Once the insurance adjuster receives your demand package in the mail, they will typically review the claim within 30 to 45 days. If the company agrees to accept liability for the accident, the adjuster will make an initial offer on the claim. If they do not accept liability, they will deny the claim. For more information on what to do if your claim is denied, read our article Why Are Claims Generally Denied? If you receive an initial offer, it is up to you to decide to accept the offer or attempt to negotiate with the adjuster for a better settlement offer. During this part of the personal injury claim process, it can be extremely useful to have hired an attorney to handle your claim for you. Experienced personal injury attorneys understand the negotiation process better than most and may be able to work out a better offer than someone handling their own claim.
The insurance adjuster for the at-fault driver is never on your side, and that is important to remember as you are presenting your claim. Adjusters have certain tactics and tricks that they use to try to find a way to weaken your claim or show that you contributed in some way to the accident, deflecting responsibility for damages from their insured. When reviewing your medical records, the adjuster may look for pre-existing conditions in an effort to diminish your claim for compensation. If you have a pre-existing condition, the adjuster may be able to argue against causation in your claim. He or she can assert that the accident only served to aggravate a pre-existing injury and that it did not actually cause that injury. For example, if you were involved in another car accident 10 years prior and suffered lower back pain, and your most recent accident also caused you to have lower back pain, the adjuster may argue that your previous accident was the true cause of the lower back pain, not the more recent accident. Thus, it is important to consider what information you present to the insurance adjuster and to carefully review which medical records you are sending as a part of the demand package.
Another strategy that adjusters use is to ask the claimant to provide a recorded statement about the mechanics of the accident. Your own insurance company has the right to a recorded statement from their insured, but the victim has no obligation to the at-fault company to provide any kind of statement. Often adjusters will pressure the victim into giving such a statement by threatening to withhold any settlement money until this demand is met. If an insurance adjuster is telling you that he or she will not write you a check until you give a recorded statement, ask that they put this into writing and send you a letter with this information.
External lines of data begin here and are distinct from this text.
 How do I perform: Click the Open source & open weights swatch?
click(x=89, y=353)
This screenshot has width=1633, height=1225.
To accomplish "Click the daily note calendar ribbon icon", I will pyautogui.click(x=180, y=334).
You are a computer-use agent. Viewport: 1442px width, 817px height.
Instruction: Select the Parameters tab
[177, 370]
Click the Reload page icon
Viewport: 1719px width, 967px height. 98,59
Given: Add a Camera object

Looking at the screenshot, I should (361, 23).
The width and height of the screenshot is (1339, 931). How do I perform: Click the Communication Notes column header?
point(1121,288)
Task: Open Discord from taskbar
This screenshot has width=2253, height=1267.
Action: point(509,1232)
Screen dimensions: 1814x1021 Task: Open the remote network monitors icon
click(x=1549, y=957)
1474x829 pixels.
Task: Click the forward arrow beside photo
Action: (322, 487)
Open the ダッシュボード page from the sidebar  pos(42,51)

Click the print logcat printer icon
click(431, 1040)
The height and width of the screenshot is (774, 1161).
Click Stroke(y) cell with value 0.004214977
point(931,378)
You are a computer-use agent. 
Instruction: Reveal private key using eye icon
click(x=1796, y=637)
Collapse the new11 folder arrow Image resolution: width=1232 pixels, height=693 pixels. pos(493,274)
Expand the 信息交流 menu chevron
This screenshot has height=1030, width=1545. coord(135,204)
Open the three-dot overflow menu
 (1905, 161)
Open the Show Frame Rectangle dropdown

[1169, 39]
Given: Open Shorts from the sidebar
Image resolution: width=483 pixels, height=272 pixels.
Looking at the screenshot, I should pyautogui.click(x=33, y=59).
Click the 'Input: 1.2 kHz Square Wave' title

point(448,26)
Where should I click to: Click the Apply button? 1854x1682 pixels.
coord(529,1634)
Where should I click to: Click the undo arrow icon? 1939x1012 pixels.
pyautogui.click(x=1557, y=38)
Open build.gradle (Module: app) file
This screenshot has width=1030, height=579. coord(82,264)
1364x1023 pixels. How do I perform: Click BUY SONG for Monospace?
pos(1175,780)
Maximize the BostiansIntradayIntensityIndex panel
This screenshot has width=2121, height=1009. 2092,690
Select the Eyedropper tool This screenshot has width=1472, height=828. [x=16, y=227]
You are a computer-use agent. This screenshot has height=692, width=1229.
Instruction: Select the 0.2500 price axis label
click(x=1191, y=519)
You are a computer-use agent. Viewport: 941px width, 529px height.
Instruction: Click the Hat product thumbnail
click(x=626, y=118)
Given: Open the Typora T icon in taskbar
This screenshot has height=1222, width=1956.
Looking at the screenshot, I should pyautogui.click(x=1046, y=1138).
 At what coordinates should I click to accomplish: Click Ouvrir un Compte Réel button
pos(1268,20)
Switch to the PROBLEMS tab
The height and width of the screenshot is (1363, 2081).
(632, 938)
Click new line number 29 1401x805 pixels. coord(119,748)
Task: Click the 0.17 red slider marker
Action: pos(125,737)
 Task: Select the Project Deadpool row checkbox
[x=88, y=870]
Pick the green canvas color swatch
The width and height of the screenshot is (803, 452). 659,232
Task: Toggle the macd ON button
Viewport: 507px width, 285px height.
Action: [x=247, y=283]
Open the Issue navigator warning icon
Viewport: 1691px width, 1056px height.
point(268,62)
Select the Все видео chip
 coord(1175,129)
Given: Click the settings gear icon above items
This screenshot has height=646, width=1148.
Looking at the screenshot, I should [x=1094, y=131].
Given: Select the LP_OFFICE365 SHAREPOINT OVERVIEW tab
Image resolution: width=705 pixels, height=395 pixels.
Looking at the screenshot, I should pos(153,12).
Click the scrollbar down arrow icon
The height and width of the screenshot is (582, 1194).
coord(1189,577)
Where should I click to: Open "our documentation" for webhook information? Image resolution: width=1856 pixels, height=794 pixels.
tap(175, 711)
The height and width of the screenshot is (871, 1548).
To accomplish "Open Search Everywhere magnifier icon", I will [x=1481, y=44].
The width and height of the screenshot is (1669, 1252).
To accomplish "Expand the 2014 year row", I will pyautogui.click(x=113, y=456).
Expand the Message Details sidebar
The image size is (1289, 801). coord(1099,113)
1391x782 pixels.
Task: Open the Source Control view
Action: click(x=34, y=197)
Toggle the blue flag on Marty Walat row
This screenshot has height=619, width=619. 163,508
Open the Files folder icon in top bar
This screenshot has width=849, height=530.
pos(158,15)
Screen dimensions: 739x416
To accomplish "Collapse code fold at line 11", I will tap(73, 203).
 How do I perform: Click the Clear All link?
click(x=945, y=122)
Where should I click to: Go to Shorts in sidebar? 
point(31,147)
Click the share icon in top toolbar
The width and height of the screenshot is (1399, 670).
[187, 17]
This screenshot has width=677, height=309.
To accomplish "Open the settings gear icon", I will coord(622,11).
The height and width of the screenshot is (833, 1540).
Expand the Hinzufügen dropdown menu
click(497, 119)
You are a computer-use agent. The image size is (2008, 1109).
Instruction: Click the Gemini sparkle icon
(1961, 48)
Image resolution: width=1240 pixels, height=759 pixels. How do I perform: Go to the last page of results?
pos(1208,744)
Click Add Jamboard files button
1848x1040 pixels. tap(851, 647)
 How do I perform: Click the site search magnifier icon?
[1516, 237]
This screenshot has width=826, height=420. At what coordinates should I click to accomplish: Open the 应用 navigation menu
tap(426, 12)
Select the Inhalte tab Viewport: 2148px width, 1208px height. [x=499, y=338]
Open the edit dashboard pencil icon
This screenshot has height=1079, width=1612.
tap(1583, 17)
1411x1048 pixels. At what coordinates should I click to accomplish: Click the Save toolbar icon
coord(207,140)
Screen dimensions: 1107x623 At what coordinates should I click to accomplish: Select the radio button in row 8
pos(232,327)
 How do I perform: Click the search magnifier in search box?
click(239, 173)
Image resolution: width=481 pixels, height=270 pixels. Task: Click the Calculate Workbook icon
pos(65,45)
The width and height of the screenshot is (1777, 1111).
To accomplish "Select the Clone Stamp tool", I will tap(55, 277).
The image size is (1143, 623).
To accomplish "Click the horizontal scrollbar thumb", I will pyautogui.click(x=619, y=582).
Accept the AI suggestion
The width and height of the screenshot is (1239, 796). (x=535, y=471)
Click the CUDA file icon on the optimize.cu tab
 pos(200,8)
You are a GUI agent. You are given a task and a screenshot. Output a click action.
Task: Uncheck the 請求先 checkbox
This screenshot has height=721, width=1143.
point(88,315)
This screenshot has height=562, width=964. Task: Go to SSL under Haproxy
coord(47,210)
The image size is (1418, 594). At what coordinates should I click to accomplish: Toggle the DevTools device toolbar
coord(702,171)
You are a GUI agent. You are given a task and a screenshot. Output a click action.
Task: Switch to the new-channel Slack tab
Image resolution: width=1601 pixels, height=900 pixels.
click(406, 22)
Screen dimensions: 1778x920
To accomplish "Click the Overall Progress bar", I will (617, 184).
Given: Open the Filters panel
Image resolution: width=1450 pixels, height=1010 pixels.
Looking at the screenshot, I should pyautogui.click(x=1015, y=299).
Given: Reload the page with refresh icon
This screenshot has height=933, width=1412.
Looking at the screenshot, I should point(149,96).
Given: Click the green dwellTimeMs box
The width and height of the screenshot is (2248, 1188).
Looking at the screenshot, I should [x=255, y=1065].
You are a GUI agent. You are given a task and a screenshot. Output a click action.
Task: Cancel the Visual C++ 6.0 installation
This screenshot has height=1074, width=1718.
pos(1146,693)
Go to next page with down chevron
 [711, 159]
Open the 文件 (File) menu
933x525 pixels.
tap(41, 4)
If they do send you a letter, we recommend that you contact a personal injury attorney so that you can fully understand your rights in this situation. Giving a recorded statement could cause you to reveal details about the case that ultimately hurt your claim or allow the adjuster to show that you may have contributed in some small way to the accident. The latter would likely destroy your claim, as in North Carolina if you are found to be even 1 percent at fault for an accident, you are barred from collecting damages from the other party under the doctrine of contributory negligence. To learn more about the concept of contributory negligence, read Contributory Negligence: Basics.
After your claim has been sent to the adjuster for review, you must sit back and wait for an offer. If you are handling the claim yourself, refrain from calling the adjuster so that you do not offer them contradictory information or otherwise affect your claim in any way. If you have hired an attorney to handle your claim for you, absolutely do not contact your adjuster, as legally your attorney will handle all contact with the insurance company after the retainer has been signed. Be patient, and trust that all the hard work you put into presenting your claim will pay off.